Ucrania siempre ha sufrido altibajos en su convivencia con
la vecina potencia soviética (URSS), de la que formó parte a partir de 1922.
Sin embargo, su relación histórica con Rusia se remonta más de mil años atrás,
al compartir etnia eslava, un idioma de raíz común y la misma religión ortodoxa
mayoritaria, pero también las purgas estalinistas, la colectivización de la
agricultura y las hambrunas. No en balde los rusos la consideran “la pequeña
Rusia”. Como “puerta” estratégica entre el Este y el Oeste, entre Europa y Asia, el país fue arrasado por las hordas mongoles
en 1240, que destruyeron totalmente Kiev, e invadido por las tropas de Napoleón
y Hitler.
Buscando un lugar propio en el conjunto de las naciones
modernas, el giro cada vez menos disimulado que muestra Ucrania hacia Occidente
levanta ampollas en Moscú, que intenta no “perder” más países de su ámbito
territorial de influencia, como sucedió con las repúblicas bálticas. Además de
intereses geoestratégicos, existen otros de índole económica y militar, ya que
por allí transcurren los gasoductos que transportan el gas ruso (la mayor
reserva de gas natural del mundo) a Europa y en Sebastopol se enclava la base
de la Flota Soviética
del Mar Negro. Demasiados intereses para jugárselos en unas revueltas
ciudadanas que polarizan al país, por mucho que la idea de integrarse en la Unión Europea
atraiga a una parte considerable de la población y sirva de excusa a las
pretensiones de una oposición fragmentada y tan desacreditada como el propio
Gobierno, acusado de “irregularidades”.
Un país abatido por la corrupción, donde “florecen”
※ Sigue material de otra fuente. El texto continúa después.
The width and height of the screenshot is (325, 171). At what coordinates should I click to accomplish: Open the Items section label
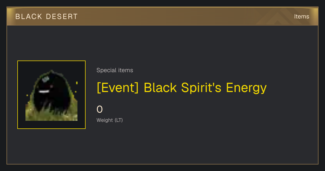click(301, 17)
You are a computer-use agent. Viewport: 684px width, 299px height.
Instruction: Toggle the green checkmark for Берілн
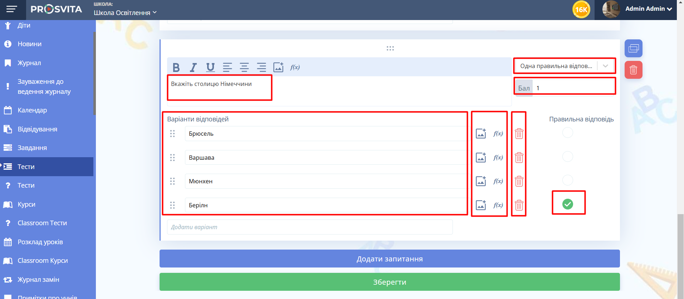tap(567, 204)
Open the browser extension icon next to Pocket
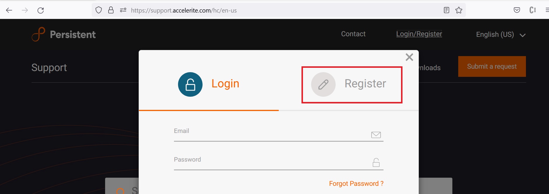549x194 pixels. pos(533,10)
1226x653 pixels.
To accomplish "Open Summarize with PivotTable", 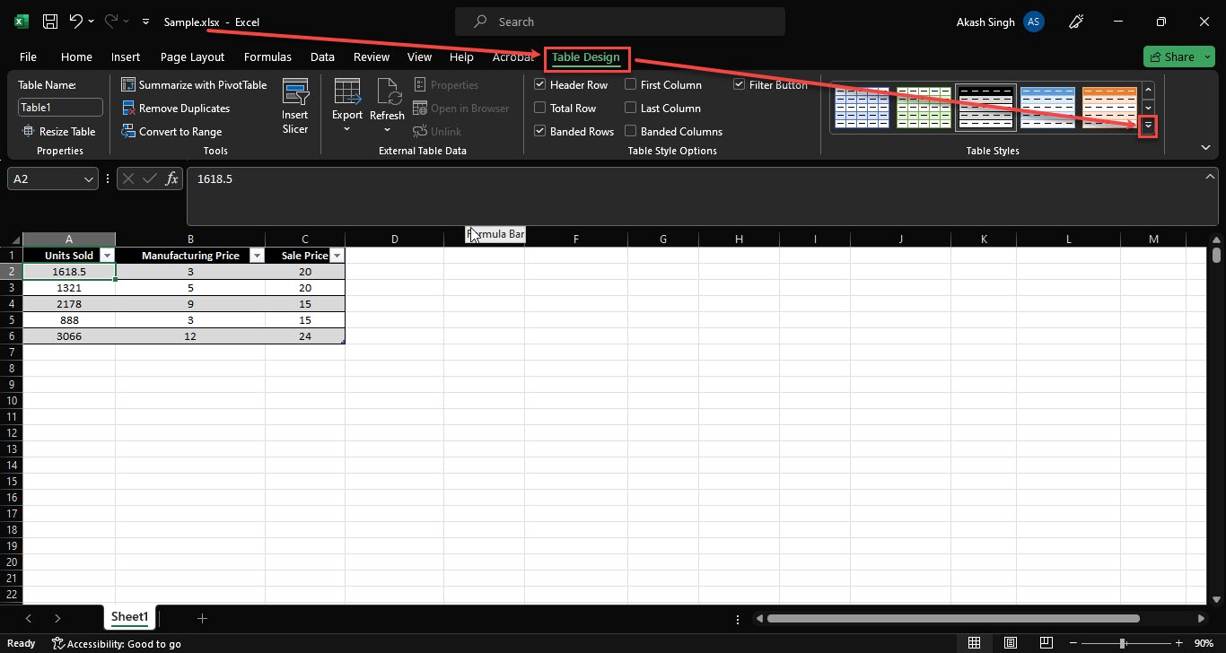I will tap(194, 84).

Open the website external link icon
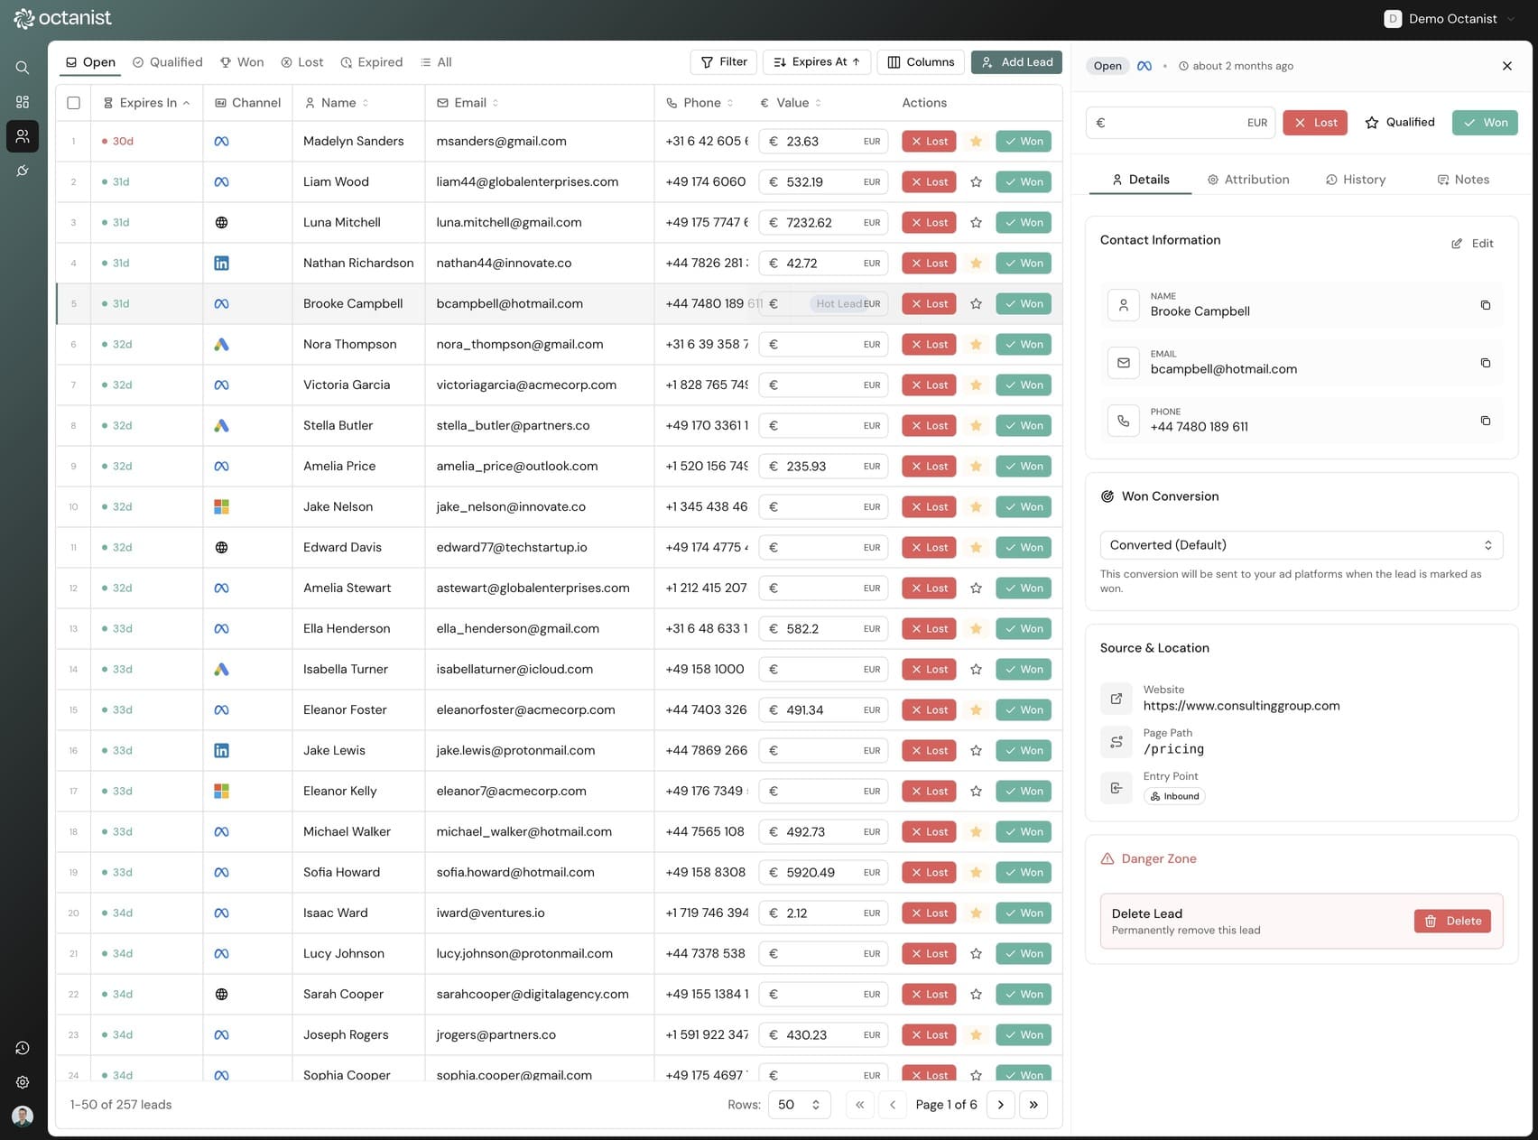click(x=1116, y=699)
oligarcas” millonarios capaces de comprar voluntades políticas, y prácticamente
en una ruina que esquiva gracias a las ayudas que le presta Moscú a cambio de
sumisión y lealtad, no puede escapar de la atracción de un Occidente que parece tan
asequible y que se acerca de la mano de una Europa que no oculta sus deseos de
ampliación hacia el Este. De ahí que Putin advirtiera que no piensa consentir
injerencias en los problemas internos de Ucrania, aviso que verbalizó en
persona frente a una Comisión Europea que jalea las revueltas como si de
“primaveras” revolucionarias se tratasen, a semejanza de las árabes, iniciadas
en 2010, de resultados tan poco esperanzadores.
Es complicado adivinar el futuro de un país desgarrado por ese
alma dual, que se debate entre el sentimiento maternal ruso y la ilusión de una
emancipación que cree posible conquistar con Europa. Una solución sumamente difícil
por cuanto la integración en la UE
significaría aceptar la cláusula de defensa mutua del Tratado de Lisboa, que
pondría a Ucrania bajo el paraguas de la OTAN , algo intolerable para el poderoso vecino
soviético, que busca recuperar su hegemonía de Gran Potencia y mantener bajo control
el periférico espacio “amortiguador” que conforman sus antiguas colonias.
En Ucrania, pues, pasan muchas cosas que evidencian un problema
complejo e histórico, en el que se mezclan la identidad nacional, las ansias de
libertad y democracia de la población, la búsqueda de oportunidades y progreso
que refleja un Occidente cercano y el mantenimiento de los lazos culturales,
económicos y políticos que la unen con Rusia. Que de ello surja una guerra
civil, una ocupación militar o el estatus de una asociación con la UE que preserve las buenas
relaciones con Rusia, son las posibilidades abiertas de un futuro inmediato que
ahora mismo están encima de la mesa.